What to produce:
Report every line of the data that includes "computer".

++++ Data for the task ++++

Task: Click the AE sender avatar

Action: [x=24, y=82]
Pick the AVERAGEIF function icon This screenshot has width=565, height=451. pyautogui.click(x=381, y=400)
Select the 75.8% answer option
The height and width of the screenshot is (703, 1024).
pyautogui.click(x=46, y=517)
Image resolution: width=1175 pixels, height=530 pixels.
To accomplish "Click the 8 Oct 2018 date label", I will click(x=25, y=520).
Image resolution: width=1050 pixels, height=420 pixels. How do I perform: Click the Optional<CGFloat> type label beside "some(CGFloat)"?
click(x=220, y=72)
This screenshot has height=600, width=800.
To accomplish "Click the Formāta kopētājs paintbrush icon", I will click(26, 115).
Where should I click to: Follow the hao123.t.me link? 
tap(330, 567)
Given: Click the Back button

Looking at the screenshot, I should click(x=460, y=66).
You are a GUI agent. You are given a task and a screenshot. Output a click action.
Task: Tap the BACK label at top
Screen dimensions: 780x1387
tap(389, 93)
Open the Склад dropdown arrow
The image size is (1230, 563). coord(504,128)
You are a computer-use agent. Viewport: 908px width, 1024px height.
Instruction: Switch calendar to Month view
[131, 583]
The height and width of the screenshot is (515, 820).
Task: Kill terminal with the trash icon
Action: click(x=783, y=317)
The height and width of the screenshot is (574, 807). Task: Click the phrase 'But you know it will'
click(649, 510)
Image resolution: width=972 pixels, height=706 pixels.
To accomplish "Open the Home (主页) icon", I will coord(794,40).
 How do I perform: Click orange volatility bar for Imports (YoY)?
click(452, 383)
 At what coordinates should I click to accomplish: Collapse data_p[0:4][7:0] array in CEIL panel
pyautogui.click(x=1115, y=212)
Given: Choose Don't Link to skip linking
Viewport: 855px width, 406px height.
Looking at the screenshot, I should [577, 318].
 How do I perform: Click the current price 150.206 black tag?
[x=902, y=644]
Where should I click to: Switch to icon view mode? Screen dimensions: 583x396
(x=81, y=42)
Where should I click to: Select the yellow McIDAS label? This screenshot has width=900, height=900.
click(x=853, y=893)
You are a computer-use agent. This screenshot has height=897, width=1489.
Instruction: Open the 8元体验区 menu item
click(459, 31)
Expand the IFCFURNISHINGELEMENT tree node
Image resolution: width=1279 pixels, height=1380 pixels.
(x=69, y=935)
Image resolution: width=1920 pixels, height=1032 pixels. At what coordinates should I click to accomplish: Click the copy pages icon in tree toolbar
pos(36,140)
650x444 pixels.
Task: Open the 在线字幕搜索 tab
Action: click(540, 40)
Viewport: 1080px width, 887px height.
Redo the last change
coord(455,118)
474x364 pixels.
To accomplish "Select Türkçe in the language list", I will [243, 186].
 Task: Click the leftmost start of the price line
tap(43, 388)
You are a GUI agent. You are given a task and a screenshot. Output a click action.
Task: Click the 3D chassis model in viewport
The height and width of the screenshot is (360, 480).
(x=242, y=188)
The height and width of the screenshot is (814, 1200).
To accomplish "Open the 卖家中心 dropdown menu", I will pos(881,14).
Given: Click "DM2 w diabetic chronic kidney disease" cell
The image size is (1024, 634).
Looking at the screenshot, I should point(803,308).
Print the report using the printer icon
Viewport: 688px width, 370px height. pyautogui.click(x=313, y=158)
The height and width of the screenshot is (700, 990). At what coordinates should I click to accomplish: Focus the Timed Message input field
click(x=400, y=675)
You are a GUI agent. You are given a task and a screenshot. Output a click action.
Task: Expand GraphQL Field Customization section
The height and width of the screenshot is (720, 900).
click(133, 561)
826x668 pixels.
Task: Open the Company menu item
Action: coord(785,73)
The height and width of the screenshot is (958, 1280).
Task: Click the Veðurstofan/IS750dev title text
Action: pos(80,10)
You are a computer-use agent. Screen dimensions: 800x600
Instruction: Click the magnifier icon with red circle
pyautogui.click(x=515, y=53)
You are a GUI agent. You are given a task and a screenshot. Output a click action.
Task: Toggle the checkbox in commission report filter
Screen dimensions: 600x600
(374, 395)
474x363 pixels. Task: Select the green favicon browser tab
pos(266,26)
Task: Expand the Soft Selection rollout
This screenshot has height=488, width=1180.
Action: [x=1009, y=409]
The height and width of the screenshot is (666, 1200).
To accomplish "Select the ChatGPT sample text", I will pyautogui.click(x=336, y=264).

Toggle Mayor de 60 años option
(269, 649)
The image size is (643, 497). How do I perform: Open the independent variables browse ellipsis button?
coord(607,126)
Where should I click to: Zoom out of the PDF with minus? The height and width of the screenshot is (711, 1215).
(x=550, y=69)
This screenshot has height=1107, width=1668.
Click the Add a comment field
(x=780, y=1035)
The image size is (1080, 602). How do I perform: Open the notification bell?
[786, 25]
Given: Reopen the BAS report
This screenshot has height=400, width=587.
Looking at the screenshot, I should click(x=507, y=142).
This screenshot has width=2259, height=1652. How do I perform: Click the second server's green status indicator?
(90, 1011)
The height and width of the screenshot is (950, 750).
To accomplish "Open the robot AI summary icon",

++++

Solution for this exercise:
You are a computer-use agent. Viewport: 908px width, 1024px height.
You are a computer-use agent. This screenshot has height=897, width=1489.
You are a computer-use agent. Screen dimensions: 800x600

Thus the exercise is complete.